In this problem If $u \in H^1(U)$, then $Du=0$ a.e. on the set $\{u=0\}$
I don't understand this part:
$$ \int_U \partial_i u^\epsilon\,v\,dx\to 0\tag w$$ for all $v\in L^2(U)$, but now we only need to prove that $$ \int_U \partial_i u^\epsilon\,v\,dx\to 0\tag 1$$ for all $v\in C_c^\infty(U)$
Why instead of all $v \in L^2(U)$, we only need to prove for all $v \in C_c^{\infty}(U)$ in $$ \int_U \partial_i u^\epsilon\,v\,dx\to 0\tag 1?$$
Can anyone help me with this?
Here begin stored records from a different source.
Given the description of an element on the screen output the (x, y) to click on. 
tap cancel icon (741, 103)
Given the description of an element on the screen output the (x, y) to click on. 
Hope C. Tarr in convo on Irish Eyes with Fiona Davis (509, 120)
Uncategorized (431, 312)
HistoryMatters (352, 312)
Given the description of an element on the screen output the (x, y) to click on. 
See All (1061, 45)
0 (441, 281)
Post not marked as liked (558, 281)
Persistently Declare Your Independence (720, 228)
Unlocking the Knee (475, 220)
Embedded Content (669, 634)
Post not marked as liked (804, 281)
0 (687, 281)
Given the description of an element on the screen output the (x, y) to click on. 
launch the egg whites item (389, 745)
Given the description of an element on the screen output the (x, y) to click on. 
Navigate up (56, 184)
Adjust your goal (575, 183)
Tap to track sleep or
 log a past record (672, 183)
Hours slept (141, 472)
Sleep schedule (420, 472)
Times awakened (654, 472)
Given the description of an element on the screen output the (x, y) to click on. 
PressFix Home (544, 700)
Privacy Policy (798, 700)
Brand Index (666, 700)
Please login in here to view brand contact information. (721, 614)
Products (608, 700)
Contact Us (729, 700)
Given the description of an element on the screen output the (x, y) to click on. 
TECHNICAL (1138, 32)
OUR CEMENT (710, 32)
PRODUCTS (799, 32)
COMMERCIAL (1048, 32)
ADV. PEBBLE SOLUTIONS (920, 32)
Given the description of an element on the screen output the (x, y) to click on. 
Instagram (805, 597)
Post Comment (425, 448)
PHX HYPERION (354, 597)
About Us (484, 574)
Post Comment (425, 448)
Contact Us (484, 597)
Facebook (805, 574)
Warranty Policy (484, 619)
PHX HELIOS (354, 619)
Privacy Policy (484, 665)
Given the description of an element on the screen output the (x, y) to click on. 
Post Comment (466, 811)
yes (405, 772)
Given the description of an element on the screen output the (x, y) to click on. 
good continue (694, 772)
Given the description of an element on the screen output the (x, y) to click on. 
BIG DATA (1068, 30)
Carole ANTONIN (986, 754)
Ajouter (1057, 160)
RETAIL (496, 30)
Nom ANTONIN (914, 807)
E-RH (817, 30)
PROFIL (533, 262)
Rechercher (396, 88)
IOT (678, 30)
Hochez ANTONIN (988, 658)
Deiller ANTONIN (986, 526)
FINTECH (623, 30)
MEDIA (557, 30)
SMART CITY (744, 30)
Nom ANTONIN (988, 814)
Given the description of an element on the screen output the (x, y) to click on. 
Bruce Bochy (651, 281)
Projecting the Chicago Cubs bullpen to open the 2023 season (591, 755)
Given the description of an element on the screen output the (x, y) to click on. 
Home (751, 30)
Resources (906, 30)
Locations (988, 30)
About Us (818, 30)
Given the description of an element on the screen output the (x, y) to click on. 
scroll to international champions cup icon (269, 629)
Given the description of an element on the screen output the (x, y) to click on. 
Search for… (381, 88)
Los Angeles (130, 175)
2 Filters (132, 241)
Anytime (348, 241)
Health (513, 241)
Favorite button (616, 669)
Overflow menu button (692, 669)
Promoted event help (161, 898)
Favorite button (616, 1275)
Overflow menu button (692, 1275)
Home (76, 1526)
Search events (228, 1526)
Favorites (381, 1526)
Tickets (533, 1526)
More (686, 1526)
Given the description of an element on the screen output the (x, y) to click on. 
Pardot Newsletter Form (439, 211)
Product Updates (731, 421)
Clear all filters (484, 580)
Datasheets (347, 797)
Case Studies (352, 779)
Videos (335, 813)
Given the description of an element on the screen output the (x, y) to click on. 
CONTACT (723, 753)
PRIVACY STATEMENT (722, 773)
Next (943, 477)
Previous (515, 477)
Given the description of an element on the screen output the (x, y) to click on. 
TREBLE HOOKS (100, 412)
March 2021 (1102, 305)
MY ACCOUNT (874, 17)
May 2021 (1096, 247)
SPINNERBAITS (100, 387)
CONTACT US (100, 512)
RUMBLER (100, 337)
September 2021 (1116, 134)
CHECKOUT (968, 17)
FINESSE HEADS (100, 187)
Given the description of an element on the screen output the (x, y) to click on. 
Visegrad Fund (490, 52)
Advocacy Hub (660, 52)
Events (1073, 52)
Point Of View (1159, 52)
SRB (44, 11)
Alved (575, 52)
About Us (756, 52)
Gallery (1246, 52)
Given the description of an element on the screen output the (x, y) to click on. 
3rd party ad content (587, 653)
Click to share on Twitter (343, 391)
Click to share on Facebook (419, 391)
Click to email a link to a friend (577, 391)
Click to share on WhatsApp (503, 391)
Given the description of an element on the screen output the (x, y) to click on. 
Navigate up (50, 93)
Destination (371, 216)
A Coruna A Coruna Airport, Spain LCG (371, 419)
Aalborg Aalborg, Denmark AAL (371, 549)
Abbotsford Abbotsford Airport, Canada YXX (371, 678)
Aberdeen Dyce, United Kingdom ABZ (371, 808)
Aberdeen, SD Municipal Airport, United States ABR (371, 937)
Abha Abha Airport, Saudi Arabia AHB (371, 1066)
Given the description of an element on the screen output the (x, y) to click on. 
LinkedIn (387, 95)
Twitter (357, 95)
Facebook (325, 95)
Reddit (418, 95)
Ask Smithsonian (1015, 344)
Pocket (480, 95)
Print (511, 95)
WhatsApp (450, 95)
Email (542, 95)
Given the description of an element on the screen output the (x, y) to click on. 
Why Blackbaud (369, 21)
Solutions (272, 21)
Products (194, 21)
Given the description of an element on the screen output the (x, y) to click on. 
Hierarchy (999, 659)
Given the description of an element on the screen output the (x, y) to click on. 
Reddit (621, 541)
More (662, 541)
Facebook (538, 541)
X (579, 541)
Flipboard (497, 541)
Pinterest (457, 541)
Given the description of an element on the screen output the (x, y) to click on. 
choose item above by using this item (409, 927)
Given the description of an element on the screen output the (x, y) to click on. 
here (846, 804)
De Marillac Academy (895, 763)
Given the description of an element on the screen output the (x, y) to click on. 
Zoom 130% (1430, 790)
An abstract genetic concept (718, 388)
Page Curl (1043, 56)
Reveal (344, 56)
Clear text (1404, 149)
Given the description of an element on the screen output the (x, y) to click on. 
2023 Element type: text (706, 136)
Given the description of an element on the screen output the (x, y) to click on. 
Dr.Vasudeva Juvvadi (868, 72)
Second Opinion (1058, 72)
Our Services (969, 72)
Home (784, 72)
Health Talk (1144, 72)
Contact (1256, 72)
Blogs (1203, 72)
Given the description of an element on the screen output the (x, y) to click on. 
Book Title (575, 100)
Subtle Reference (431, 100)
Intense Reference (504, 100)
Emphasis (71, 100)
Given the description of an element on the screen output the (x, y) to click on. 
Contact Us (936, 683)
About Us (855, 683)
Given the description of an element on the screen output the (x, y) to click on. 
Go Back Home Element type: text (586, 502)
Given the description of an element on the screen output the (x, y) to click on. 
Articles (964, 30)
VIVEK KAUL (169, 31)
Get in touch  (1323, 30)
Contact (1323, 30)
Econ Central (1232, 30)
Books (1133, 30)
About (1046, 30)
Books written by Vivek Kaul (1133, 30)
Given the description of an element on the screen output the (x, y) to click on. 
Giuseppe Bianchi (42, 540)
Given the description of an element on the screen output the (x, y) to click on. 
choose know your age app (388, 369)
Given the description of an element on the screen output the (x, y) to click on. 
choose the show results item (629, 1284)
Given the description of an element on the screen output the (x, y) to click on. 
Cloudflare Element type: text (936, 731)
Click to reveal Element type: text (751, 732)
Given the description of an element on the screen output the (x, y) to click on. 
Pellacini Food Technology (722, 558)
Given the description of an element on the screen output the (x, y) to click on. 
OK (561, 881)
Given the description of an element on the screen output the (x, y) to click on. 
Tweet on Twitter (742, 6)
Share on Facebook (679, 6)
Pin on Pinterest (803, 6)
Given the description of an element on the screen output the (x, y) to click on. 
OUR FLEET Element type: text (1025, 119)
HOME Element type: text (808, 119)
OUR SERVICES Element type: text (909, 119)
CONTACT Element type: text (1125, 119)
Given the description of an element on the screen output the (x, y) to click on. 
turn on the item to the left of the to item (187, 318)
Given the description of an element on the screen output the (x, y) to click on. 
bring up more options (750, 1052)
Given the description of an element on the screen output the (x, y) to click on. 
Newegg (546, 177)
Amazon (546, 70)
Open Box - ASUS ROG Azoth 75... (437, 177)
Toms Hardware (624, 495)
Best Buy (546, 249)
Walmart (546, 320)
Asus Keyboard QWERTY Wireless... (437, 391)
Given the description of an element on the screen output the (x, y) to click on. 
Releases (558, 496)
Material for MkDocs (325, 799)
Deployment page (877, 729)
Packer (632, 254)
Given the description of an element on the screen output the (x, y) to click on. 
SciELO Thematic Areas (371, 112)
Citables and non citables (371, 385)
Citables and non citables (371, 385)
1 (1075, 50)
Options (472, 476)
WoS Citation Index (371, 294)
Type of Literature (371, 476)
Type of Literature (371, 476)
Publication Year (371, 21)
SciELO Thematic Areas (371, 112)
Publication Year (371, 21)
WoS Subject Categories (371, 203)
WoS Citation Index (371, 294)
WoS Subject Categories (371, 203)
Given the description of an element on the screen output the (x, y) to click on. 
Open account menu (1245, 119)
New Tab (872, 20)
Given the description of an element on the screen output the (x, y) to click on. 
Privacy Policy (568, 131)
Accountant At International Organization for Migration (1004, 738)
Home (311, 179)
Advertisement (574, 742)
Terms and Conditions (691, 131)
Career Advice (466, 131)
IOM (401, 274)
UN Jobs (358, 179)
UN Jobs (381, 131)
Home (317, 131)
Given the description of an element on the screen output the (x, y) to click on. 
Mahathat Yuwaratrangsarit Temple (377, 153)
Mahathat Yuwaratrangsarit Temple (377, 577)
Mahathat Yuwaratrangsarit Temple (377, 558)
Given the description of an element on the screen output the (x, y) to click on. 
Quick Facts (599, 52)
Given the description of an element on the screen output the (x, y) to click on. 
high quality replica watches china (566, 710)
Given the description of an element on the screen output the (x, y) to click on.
Thanks!
It is not only because that $C_c^\infty$ is dense in $L^2$, but also you have to relay on something from functional analysis. In my post here, which you already noticed, I call for help from the following lemma from Functional Analysis:
Let $X$ be a Banach space, $S$ be a total subset of $X^*$, i.e., the span of $S$ is dense in $X^*$, $(x_n)$ be a sequence in $X$ and $x\in X$ is given. Then $x_n\to x$ weakly as $n\to\infty$ if and only if $({x_n})$ is bounded and $$ \left<{y^*,x_n}\right>\to\left<{y^*,x}\right>\text{ for all }y^*\in S. $$ Here the boundness of $(x_n)$ is very important.
Notice that from the question itself you already proved that $u_\epsilon$ is bounded in $H^1$ norm, hence, $\nabla u_\epsilon$ is bounded in $L^2$ norm. Therefore, from lemma I mentioned above, we have, instead using $L^2$ as the test function for weak $L^2$ convergence, we could only use the dense set of it, i.e., the $C_c^\infty$ function, and hence addressed your problem.
Notice that we use this fact many times in Sobolev space theory, especially when using the density argument.